Start of Reading text

Risk Factors for Osteomyelitis
When considering all of the possible limitations in diagnostic techniques, physician understanding of associated risk factors for osteomyelitis plays a role in how a diagnosis of osteomyelitis may be made. These risk factors may include the patient’s age, gender, comorbidities, and exposure history. Exposures can be due to trauma, surgery, presence of tubes or external connectors, drugs, and more.
When considering age, acute osteomyelitis can be diagnosed at any age, but is the most commonly seen within the first to second decades of life. Conversely, chronic osteomyelitis frequency increases with age. Generally, patients under 18 years of age are more likely to have hematogenous osteomyelitis unless otherwise indicated [9]. On the contrary, bacteremia in adults rarely results in osteomyelitis, and secondary spread from a contiguous focus of infection, such as from surgical wounds or ulcerations, are more common. No studies have shown that age is itself a risk factor; however, patients who are over the age of 60 are more likely to suffer extreme complications from the disease, such as lower extremity amputations [10].

End of Reading text
Start of Provided material

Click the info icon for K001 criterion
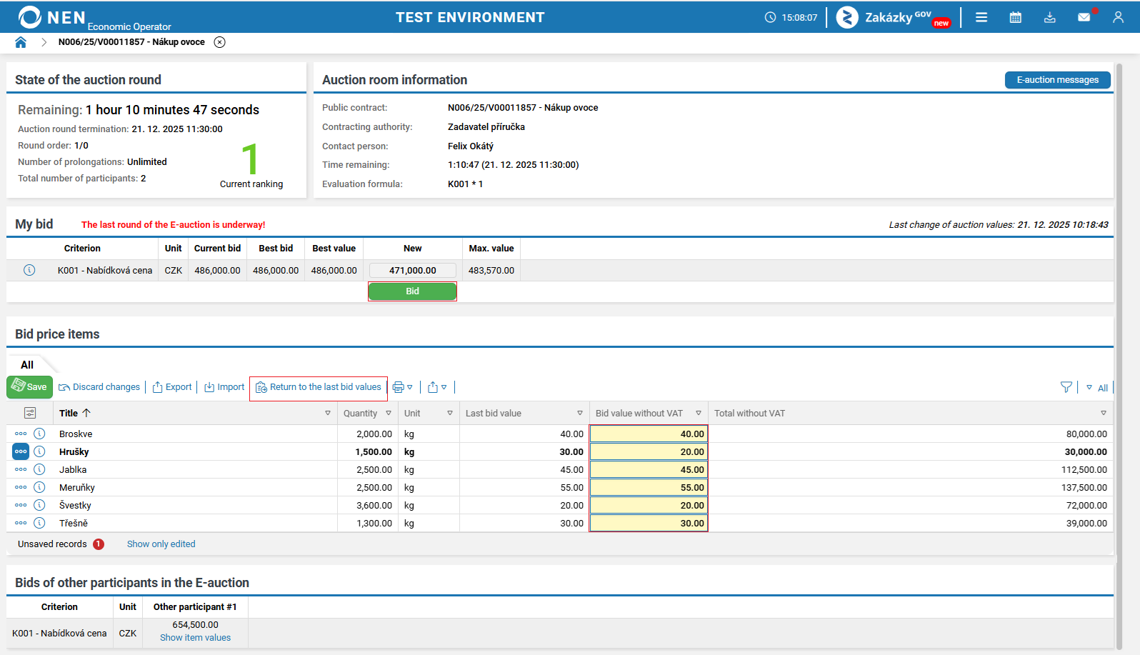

End of Provided material

Output everything in the osteomyelitis risk factors text from "When considering age, acute" down to "extremity amputations [10].", copied exactly.

When considering age, acute osteomyelitis can be diagnosed at any age, but is the most commonly seen within the first to second decades of life. Conversely, chronic osteomyelitis frequency increases with age. Generally, patients under 18 years of age are more likely to have hematogenous osteomyelitis unless otherwise indicated [9]. On the contrary, bacteremia in adults rarely results in osteomyelitis, and secondary spread from a contiguous focus of infection, such as from surgical wounds or ulcerations, are more common. No studies have shown that age is itself a risk factor; however, patients who are over the age of 60 are more likely to suffer extreme complications from the disease, such as lower extremity amputations [10].